Longboat, the shape-shifting project of Seattle musician Igor Keller, is back with Word Gets Around, a new album that bites down on media overload, societal burnout, and economic disillusionment. It’s the first of eleven albums planned for this year, and it wastes no time making its point.

The title track hits like a corrupted news feed. “Bare Minimum Society” and “Citizen Sweatpants” both feel ripped from your Twitter scroll, sonically minimal but lyrically dense. Keller keeps things stripped down on the production end—sharp drum machines, lean synths, and the occasional analog haunt—but it’s the vocal delivery that carries the punch. It’s dry, sarcastic, sometimes detached. Think spoken word filtered through a pixelated megaphone.
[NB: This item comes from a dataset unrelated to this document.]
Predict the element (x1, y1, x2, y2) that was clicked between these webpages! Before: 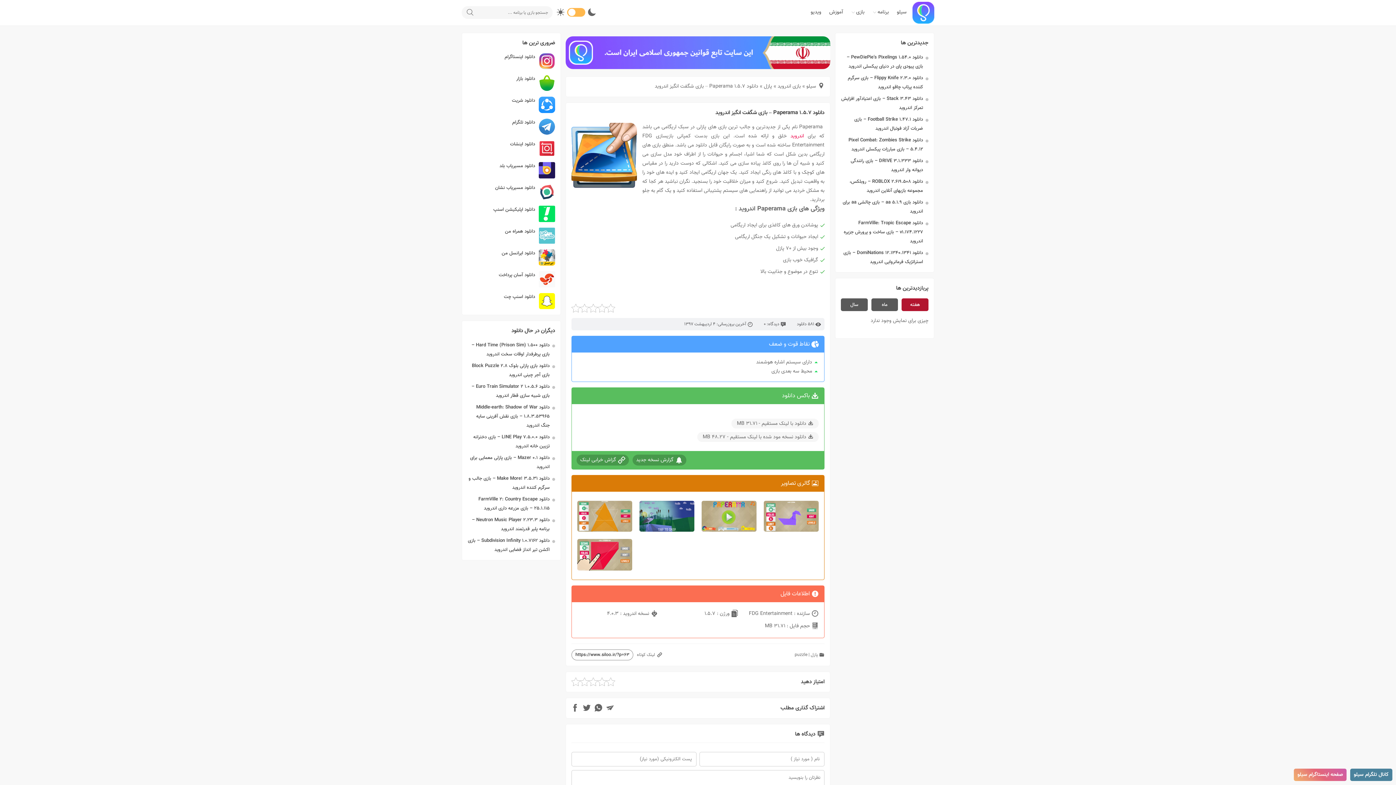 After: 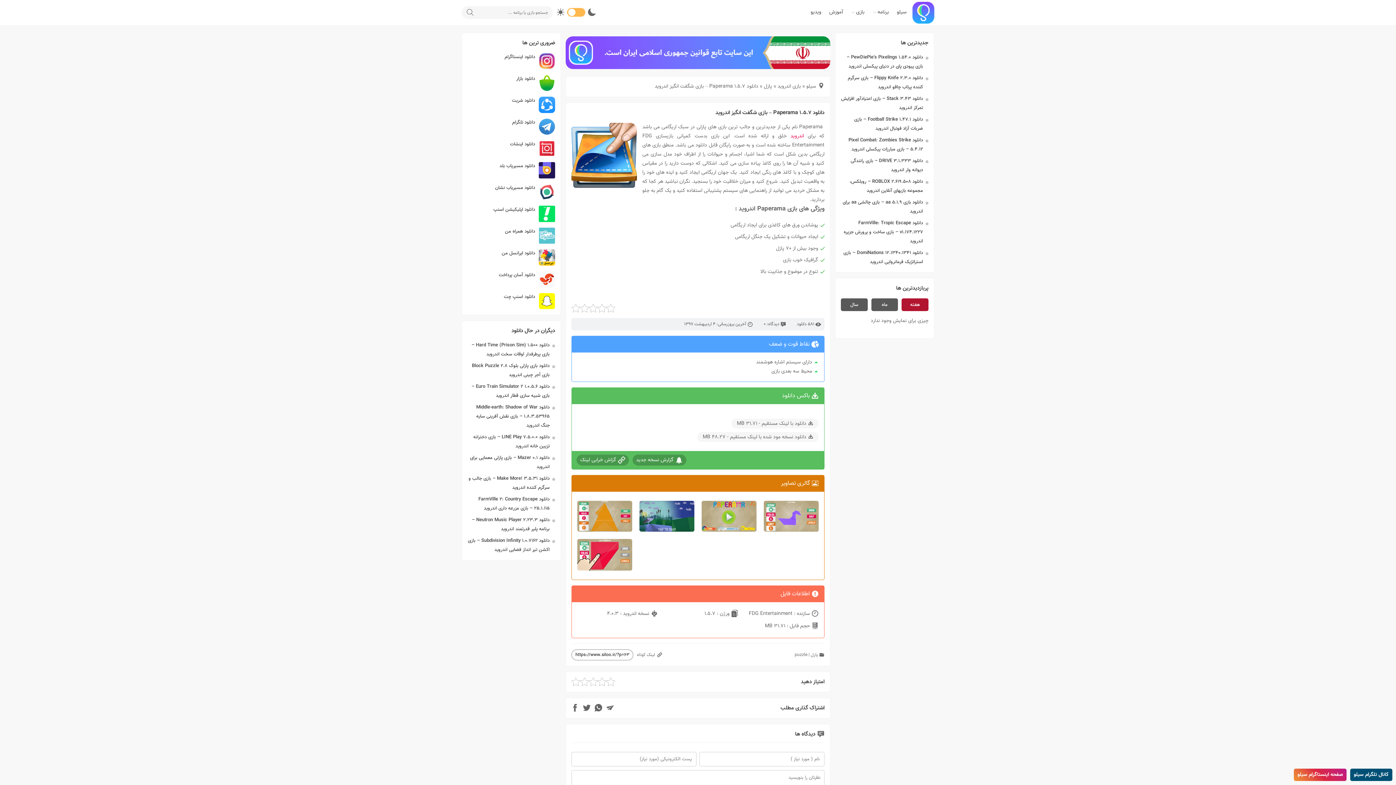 Action: label: صفحه اینستاگرام سیلو bbox: (1294, 769, 1346, 781)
With a background in jazz saxophone, Keller knows structure, even when he’s subverting it. Word Gets Around follows no pop template, yet remains listenable, maybe even danceable, if you’re the type to throw a party with Orwell paperbacks lying around. The mood swings from amused to furious to almost elegiac in tracks like “Twilight of the Publicist.”

There’s no romantic escape here, no love story to hold onto. That’s deliberate. Keller has long avoided writing about romance, and here he doubles down on that editorial stance. The world doesn’t need another break-up song. It needs a breakup with complacency. And that’s exactly what Word Gets Around attempts: a rupture, not a balm.

The album is part of a larger Longboat blueprint—multiple LPs released each year, each its own world. This one happens to be the loudest. It’s a reminder that experimental doesn’t have to mean inaccessible. Sometimes it just means more honest. And honestly? Word Gets Around might be the most essential indie protest record of the year.